◆ Do this: Format the lines from the one containing "You are a GUI" up to and including the one containing "Каталог (194, 19)" as a JSON list of strings, one string per line, leaving out any blank lines.

◆ Supplied material:
## start

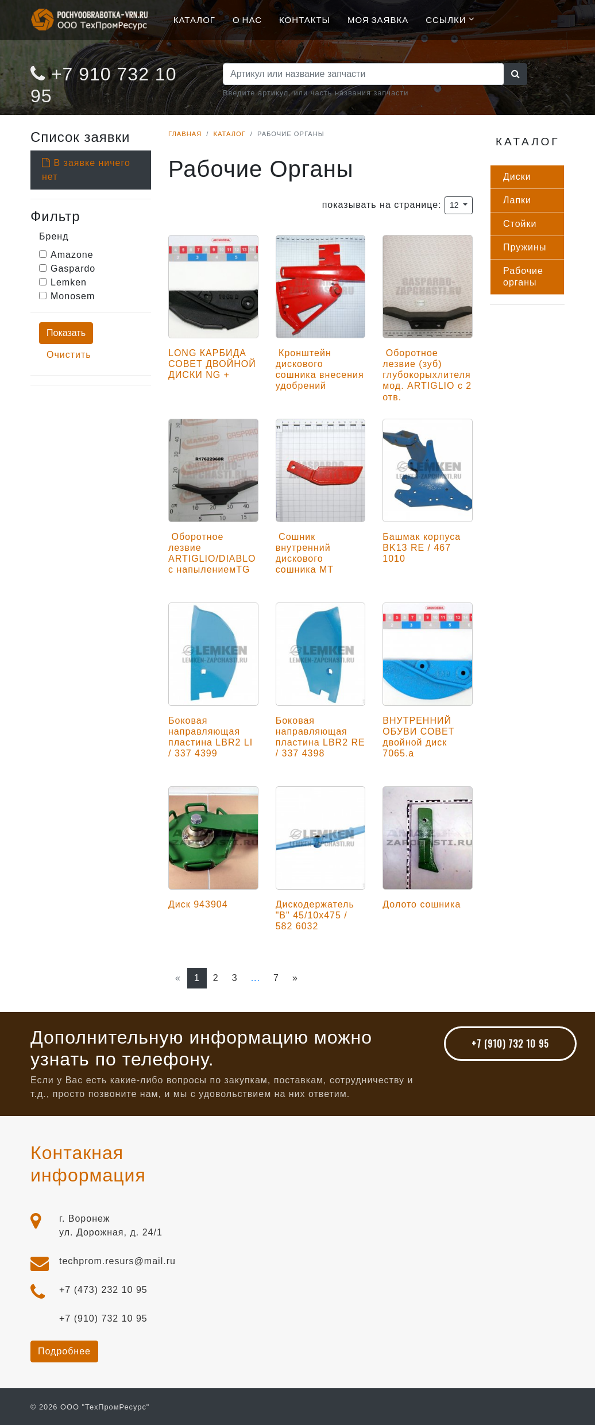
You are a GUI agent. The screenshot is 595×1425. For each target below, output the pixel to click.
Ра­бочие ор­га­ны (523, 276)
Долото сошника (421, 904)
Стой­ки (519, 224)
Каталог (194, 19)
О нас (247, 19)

## end
## start

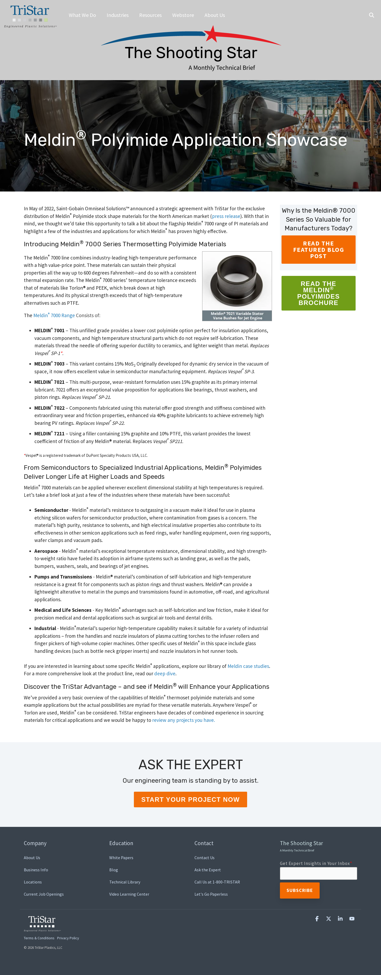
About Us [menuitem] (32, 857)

## end
## start

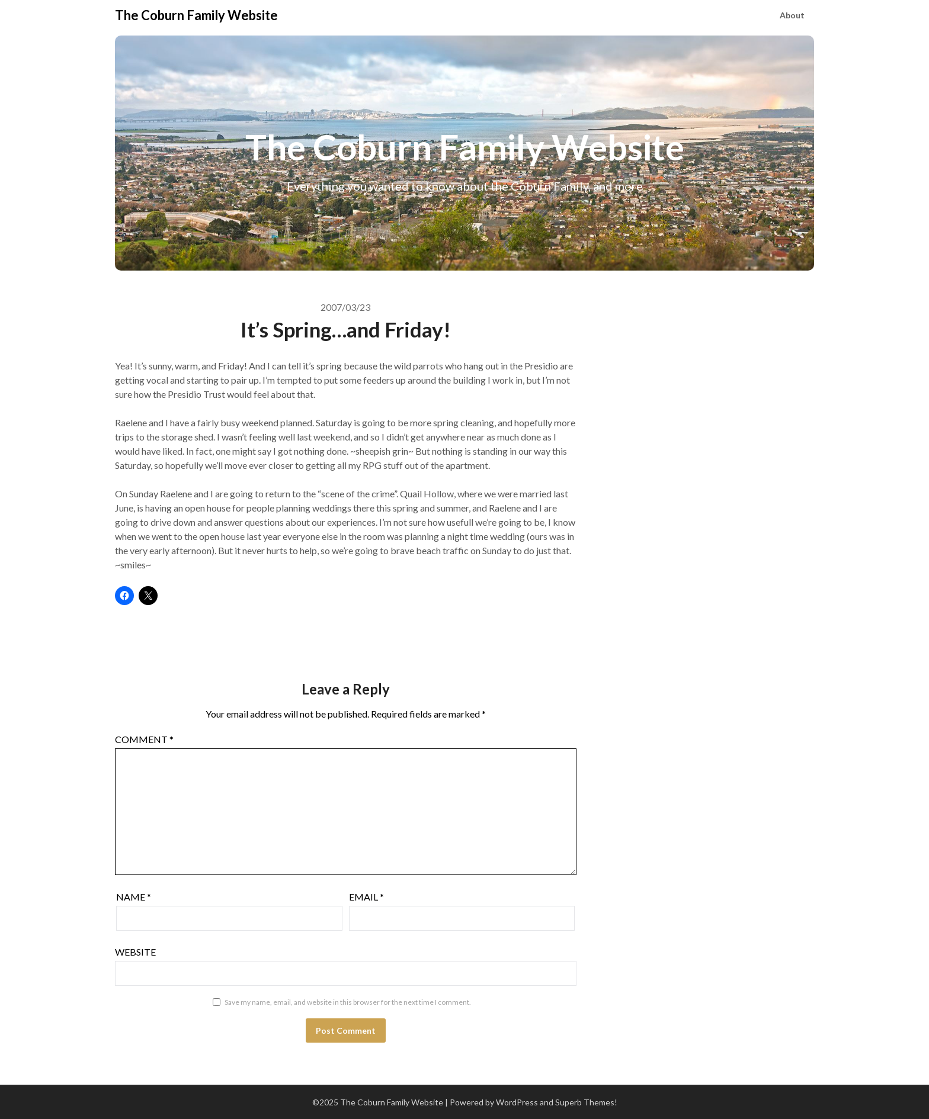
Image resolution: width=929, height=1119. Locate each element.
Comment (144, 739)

## end

◆ Exercise result:
[
  "You are a GUI agent. The screenshot is 595×1425. For each target below, output the pixel to click.",
  "Ра­бочие ор­га­ны (523, 276)",
  "Долото сошника (421, 904)",
  "Стой­ки (519, 224)",
  "Каталог (194, 19)"
]